Of course the other, simpler, explanation is that the bio was telling a big fat wobbly lie. It is a constant confusion to me why this industry is continually battling to promote the illusion of the ‘new’. Why in comedy must there be a desperate need to cut down the number of years in either age or experience? The profile of Rhod Gilbert on FHM, for example, states he is only 32, although I’m sure Rhod, who talks freely in his act of passing 40, was probably unaware of the cull.
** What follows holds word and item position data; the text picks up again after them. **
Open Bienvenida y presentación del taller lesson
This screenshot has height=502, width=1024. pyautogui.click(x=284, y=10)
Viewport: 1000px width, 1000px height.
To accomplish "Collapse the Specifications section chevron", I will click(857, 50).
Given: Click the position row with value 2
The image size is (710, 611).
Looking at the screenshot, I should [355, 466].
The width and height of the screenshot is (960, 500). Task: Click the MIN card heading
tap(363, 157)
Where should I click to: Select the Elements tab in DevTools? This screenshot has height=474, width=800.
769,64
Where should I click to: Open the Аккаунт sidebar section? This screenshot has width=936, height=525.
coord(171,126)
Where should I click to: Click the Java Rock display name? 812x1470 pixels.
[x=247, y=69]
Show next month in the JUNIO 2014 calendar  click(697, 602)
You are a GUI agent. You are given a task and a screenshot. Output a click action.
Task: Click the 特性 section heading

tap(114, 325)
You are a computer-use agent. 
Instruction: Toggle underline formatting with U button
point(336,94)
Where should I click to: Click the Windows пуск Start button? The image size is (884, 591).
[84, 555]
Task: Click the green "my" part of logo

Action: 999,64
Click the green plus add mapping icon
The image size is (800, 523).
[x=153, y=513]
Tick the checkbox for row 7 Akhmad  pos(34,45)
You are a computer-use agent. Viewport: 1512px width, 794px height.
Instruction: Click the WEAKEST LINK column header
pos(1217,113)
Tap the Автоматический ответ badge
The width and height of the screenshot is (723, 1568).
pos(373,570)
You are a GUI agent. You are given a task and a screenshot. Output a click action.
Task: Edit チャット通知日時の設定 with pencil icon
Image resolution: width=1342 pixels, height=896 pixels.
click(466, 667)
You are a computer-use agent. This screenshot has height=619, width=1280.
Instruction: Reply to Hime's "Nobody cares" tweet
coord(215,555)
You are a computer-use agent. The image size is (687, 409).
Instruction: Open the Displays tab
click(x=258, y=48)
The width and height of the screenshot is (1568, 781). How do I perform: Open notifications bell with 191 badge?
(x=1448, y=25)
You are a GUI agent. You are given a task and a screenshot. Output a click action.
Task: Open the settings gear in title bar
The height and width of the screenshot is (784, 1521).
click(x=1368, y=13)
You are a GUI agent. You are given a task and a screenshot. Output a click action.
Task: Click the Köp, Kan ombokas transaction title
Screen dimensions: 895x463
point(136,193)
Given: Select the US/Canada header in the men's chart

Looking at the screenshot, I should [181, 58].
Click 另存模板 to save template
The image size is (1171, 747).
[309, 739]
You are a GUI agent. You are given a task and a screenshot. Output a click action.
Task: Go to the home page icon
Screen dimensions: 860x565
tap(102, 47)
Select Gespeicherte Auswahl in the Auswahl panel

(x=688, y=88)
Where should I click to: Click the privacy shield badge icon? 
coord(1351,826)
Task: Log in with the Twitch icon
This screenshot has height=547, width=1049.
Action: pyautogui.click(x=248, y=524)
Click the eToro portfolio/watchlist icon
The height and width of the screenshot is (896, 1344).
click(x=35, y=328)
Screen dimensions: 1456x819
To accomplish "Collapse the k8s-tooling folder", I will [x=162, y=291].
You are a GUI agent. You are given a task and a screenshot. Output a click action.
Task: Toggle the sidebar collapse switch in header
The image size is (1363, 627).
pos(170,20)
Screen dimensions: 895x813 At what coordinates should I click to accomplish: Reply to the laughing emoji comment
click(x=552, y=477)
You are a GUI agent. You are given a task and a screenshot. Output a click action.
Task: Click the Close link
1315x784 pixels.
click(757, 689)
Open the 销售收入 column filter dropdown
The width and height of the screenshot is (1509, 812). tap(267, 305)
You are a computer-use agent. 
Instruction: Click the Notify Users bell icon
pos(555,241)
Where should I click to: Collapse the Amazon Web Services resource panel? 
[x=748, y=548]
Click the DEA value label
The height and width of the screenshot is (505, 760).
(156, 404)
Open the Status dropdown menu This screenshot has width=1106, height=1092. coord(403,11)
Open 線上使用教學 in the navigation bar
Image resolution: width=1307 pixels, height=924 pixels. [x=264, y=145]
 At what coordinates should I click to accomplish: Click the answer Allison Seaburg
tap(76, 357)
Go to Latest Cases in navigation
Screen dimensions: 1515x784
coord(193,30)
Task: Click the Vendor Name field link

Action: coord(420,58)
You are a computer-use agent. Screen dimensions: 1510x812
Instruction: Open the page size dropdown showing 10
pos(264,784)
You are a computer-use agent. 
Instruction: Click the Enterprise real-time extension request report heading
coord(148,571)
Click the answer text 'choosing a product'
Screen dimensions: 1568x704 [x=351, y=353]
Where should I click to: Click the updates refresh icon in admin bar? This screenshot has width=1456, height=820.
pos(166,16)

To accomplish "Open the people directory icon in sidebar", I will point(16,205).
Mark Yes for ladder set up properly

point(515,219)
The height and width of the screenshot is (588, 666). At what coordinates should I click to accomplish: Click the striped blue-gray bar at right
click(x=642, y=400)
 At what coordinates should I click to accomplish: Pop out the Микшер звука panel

Comedians aren’t like batteries or yoghurt, they’re not going to run down on stage in the middle of a joke or make your fridge smell like a dirty washing basket. Comics don’t have a sell-by date and shouldn’t be considered more appealing just because they are ‘fresh’. Good comedians ripen with age and experience, they adapt to new audiences and remove outmoded ideas, they write with a deft, honed skill and then make an audience laugh.

Being a comedian is a vocation – it’s a great vocation, but a job nonetheless – and in this job you are being entrusted with the task of amusing a group of strangers. To do this well needs skill and practice and that experience should be celebrated. It’s the same reasoning I use for not wanting to visit the doctor only to be confronted by what looks like a 12-year-old boy wearing an ironic T-shirt who starts my consultation with: ‘So, mate, what seems to be the problem today?’

To some extent the comedy industry is becoming more and more like its media compadre, you can almost smell the desperation in the air as more and more executives start to panic, ‘Is this going to be popular with the young people?’ ‘Will this give us the right image?’ ‘If we drop 9 years from his actual age will that sell more merchandise?’

We are comedians not film stars from the Forties forced to have a “film age” in order to keep our appeal with the fans. You don’t see the National Trust advertising noteworthy buildings with the phrase, ‘Built in the late 1990s’ and for good reason.

Don’t get me wrong, I’m not knocking young comedy or having a go at those genuinely talented individuals that are capable of climbing the comedy ladder quickly. I’m just saying that surely the industry can see that there is room for both. Stop worrying about the image and get to the content, be proud that in an industry with a bigger staff turnover than an insurance call centre some people have gone the distance and are still successful. We should be proud of the comedians who can run the marathon and not just concentrate on those who are good at the sprint.

So let’s all just start being honest shall we? Some of us are old and some of us are young but as long as we can still make people laugh then, surely, that’s all that matters.